301. Lo aconsejable es la risa, pero lo imprescindible es la resistencia, sobre todo cuando la vida nos arrebata la risa.

302. No conocemos del todo nuestra conciencia. El capitán de un buque no puede estar al mismo tiempo respirando salitre en la cubierta y el mal olor de la sentina.

303. La alegría de los dichosos se desborda como un manantial, pero no logra calmar la sed de los infelices.

304. Sé feliz con poco y la felicidad te dará más.

305. Las grandes almas son las cosmopolitas de la sensibilidad: se pasean por todas las experiencias como si fuesen calles de la ciudad de la psicología humana.

306. Todos los animales huelen infaliblemente la proximidad de sus alimentos. Tan sólo cierta especie huele, también infaliblemente, el dinero. 

307. Bendigamos a la hermana Fantasía porque ella colorea nuestras circunstancias, tan grises por naturaleza.
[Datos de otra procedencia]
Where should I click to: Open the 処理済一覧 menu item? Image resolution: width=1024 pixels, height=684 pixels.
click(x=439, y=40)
Le pasa como a los malos pintores: cubren su deficiencia con chafarrinones llamativos y generosos.

308. Quien ha llegado cómodamente a su meta jamás lo gozará como quien ha tenido que alcanzarla cruzando espinosas dificultades.
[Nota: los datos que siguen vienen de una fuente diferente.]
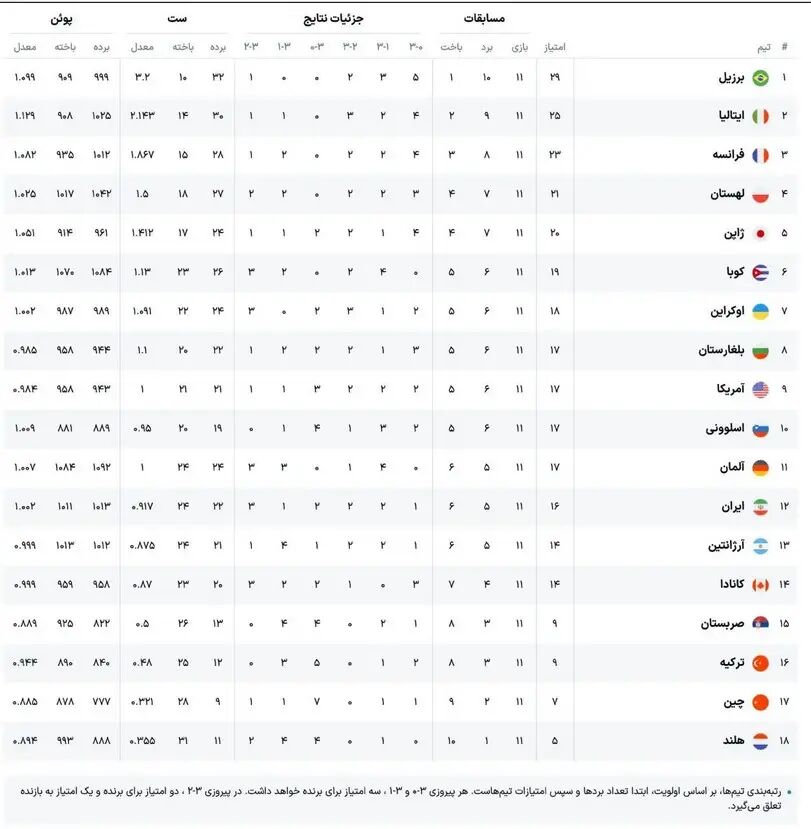The height and width of the screenshot is (829, 811).
Task: Click the Italy flag icon
Action: pos(760,117)
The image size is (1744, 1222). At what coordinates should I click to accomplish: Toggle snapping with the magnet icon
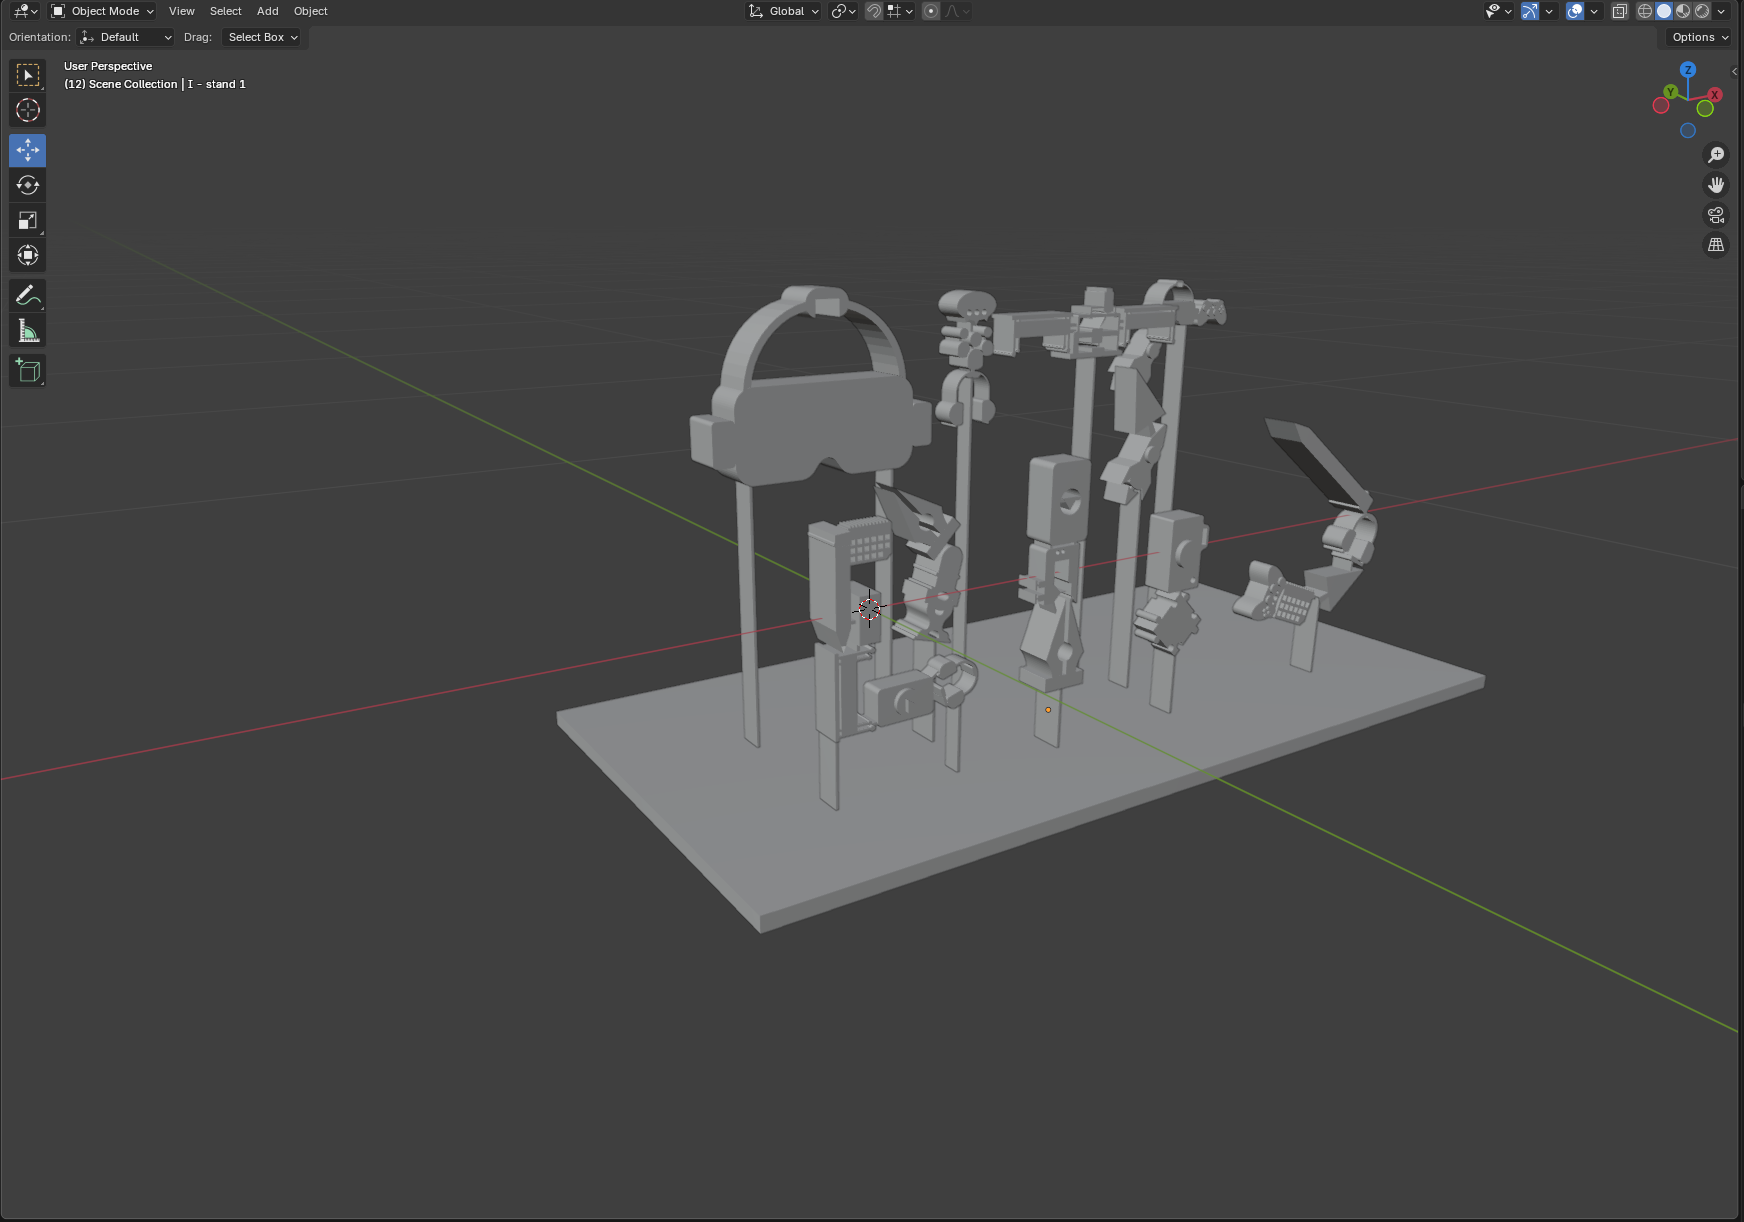pos(874,11)
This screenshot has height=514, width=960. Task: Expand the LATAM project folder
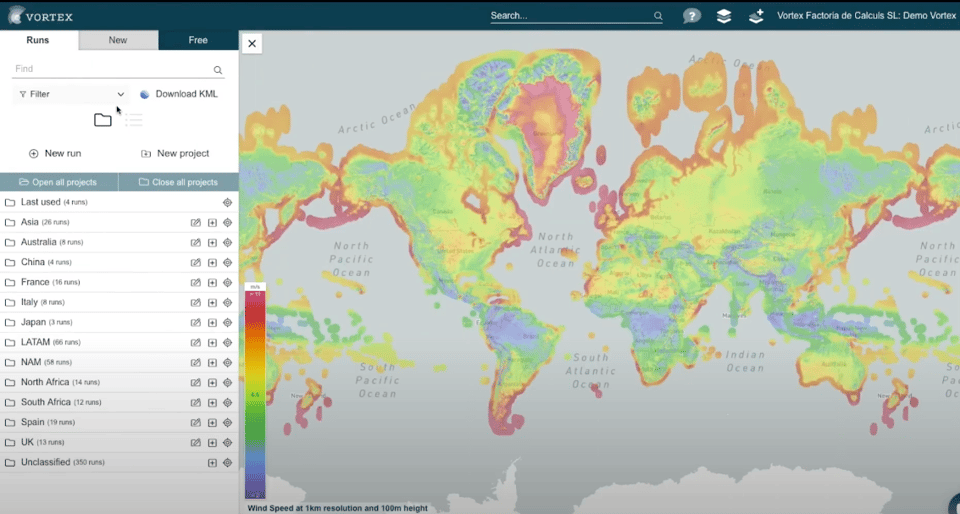pyautogui.click(x=35, y=342)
309. La gente se congratula con la felicidad de los que más tienen como si la adulación fuese un salvoconducto para meterse en el pellejo de los poderosos o de los afortunados.

310. No merecemos aspirar a una felicidad duradera si no podemos resistir una breve desdicha.

311. La cultura erradica la ignorancia, pero no la necedad.

312. No hay mayor héroe que el que sufre a solas, y como un Ulises de la paciencia, se ata al palo de su soledad permanente para pasar la tormenta de su desgracia y no dar voces de auxilio a los que están en la costa; o sea: sus amigos y vecinos.

313. Nos amamos incluso cuando daríamos la vida por los que amamos, pero con ello nos redimiríamos del amor que recibimos de los seres que no amamos.

314. El éxito y el amor son las dos puertas a las que llamamos todos, pero hay quienes no tienen otra opción que llamar a la puerta de la muerte, cansado de llamar inútilmente a todas.

315. La maldad de los débiles es su única fuerza; despojarlos de ella es como soñar un mar sin tormentas y una selva sin fieras.

316. El joven puede, pero no sabe, el viejo sabe, pero no puede. Fuerza y experiencia no coinciden en el mismo sitio ni a la misma hora.

317. Es un milagro que en la confrontación sin cuartel entre los hombres existan la cultura y el arte, como si en la selva se cultivaran jardines exquisitos.

318. Además del que nos pensamos y nos sentimos, somos también el que se asombra y se avergüenza de lo que pensamos y lo que sentimos.

319. Si la metáfora es una ayuda para sacar a la luz lo abstracto, obstinarse en repudiarla es como negarle a un miope las gafas o a un inválido las muletas. ¿Prefiere la abstracción filosófica que en su parto de conocimiento no se utilice los fórceps que ayudan a sacar a la criatura que puede morir?

320. Las almas fuertes engalanan con sus mejores recuerdos toda la mezquindad del pasado, como el cronista de las tropas vencedoras no ve nada más que gloria y gozo en lo que fue carnicería y aullidos de dolor.